- _What to produce_:
Across the whole listing, find how many lines contain "will", then write that number and nothing else.

- _Records for the task_:
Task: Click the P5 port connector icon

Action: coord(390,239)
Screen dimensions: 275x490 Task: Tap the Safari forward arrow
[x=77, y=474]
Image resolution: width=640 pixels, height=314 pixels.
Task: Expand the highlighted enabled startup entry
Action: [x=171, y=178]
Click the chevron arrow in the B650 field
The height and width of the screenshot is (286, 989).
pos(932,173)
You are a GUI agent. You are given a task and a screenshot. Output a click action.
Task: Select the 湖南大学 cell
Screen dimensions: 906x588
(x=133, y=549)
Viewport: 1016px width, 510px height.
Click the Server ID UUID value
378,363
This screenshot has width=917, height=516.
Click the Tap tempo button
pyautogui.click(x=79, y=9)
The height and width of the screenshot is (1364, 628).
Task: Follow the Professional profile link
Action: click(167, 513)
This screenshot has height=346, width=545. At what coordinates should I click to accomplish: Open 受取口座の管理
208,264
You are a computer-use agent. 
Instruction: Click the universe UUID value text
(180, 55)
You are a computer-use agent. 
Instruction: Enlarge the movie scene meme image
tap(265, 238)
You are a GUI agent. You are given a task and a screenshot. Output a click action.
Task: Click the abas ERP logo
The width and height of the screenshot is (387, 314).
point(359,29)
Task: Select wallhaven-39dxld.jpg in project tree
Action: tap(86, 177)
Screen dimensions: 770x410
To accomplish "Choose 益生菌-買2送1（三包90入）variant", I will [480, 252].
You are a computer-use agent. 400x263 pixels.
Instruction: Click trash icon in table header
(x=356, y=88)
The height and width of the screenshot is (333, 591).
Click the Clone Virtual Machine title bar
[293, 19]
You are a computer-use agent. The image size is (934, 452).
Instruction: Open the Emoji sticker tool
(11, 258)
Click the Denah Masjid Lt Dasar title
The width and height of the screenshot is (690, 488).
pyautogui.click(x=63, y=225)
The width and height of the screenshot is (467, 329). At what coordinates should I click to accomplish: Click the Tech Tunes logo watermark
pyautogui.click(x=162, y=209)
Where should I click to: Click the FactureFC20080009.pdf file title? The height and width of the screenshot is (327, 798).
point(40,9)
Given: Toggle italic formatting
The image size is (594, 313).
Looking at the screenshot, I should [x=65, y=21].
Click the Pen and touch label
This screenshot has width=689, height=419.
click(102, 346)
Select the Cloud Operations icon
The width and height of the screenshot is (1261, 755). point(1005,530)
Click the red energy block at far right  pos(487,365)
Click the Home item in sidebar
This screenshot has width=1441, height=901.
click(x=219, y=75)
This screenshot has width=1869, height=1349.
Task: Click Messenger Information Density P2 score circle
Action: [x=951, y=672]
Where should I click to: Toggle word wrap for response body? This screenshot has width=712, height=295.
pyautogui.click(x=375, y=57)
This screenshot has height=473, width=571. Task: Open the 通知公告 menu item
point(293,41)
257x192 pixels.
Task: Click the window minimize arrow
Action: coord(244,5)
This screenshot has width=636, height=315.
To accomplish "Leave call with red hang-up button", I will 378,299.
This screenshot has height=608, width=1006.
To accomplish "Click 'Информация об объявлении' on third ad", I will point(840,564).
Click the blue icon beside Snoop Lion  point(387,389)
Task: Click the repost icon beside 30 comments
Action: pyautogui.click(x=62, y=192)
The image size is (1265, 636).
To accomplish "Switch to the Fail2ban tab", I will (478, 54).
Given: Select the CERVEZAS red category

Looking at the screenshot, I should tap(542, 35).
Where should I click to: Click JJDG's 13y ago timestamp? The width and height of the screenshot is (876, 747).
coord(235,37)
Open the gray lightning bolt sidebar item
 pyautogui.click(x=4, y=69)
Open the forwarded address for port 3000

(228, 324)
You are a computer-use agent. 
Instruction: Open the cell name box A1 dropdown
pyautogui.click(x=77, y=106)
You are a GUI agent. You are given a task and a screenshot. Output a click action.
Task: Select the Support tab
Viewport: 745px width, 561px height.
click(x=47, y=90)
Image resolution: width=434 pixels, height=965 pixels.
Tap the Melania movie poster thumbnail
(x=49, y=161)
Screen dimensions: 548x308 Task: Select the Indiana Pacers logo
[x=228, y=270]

- _Result of this exercise_:
4